# Any experience with Innova Large Breed Puppy?



## StormyK9 (May 11, 2009)

So after doing some research on dog foods for the GSD, I have finally bought my first bag of Innova puppy large breed. When we first got Stormy, he was skinny and seemed underweight and we bought him Eukanuba at first, but then we found out that it was a low quality food so we switched to Innova Large Breed puppy. So is there anyone out there that fed your GSD Innova and how did they turned out? anything you liked or disliked?

I've checked out doogfoodanalysis, and I plan to switch up the food after finishing 2 bags. Would it be ok to feed a pup something with a higher meat content? Orijen Large Breed puppy? Evo? Taste of the Wild?


----------



## Lucy Dog (Aug 10, 2008)

I feed innova adult to my one year old and she does great on it. She has one of the softest and most shiny coats you'll see on a gsd and her poops are always compact and solid. She gets compliments everywhere she goes about how great her coat looks. 
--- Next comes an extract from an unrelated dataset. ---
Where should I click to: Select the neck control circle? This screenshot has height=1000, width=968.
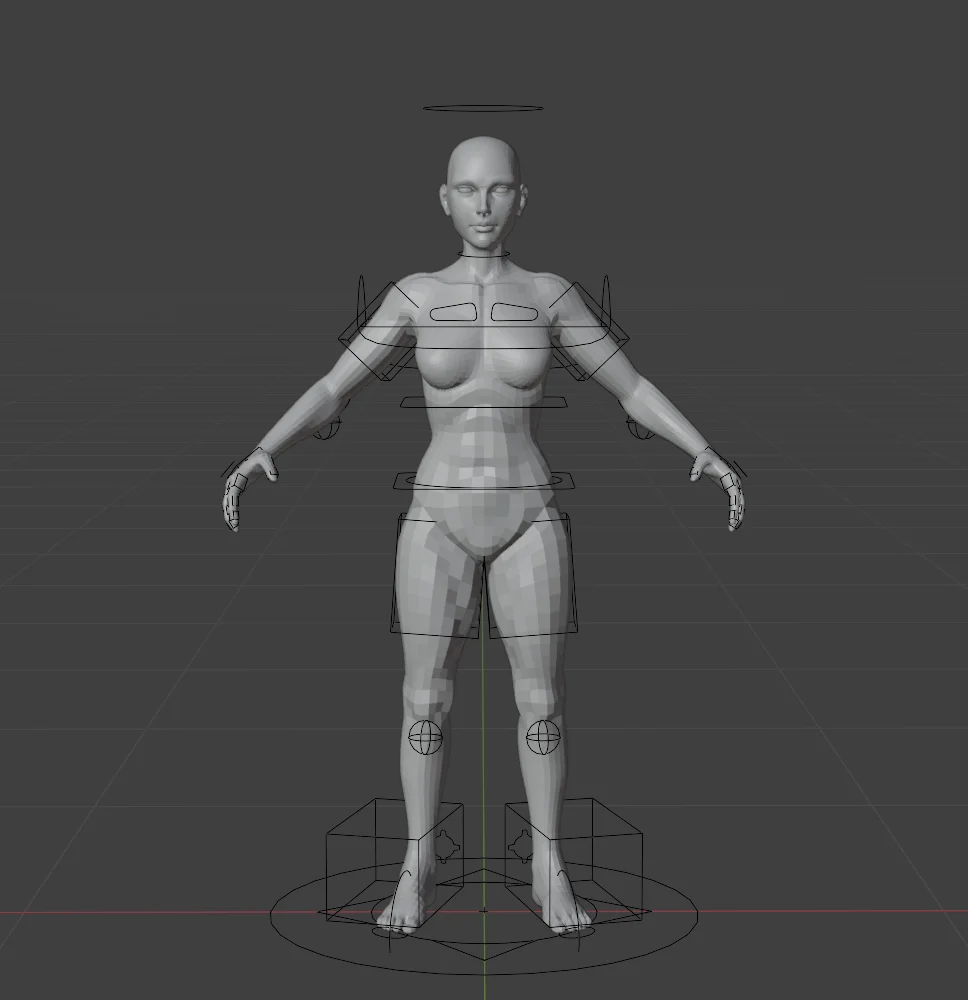[x=483, y=258]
I've been feeding her the adult formula since she was about 4 or 5 months and she's done great on it. No complaints here.


----------



## sungmina (Jul 28, 2008)

We've fed both Orijin LBP and Innova LBP, and both our dogs did well on both foods. We only switched because the Orijin was getting a bit pricey and the local hollistic pet store recommended Innova as a slightly cheaper alternative. I have no experience with Evo and TOTW but I do recommend both Orijin LBP and Innova LBP.


----------



## StormyK9 (May 11, 2009)

Thanks for the input, I think I'll be feeding him the Innova LBP for a month or two and rotate off to Orijen LBP and Taste of the Wild. To get a better variety of nutrition than just 1 and also lower chance of developing food allergies.

I'm really interested in EVO because of the high meat content, but I'm not sure if thats ok to give to a pup at only 3 months old.

Any suggestions?


----------



## Jazzstorm (Nov 29, 2005)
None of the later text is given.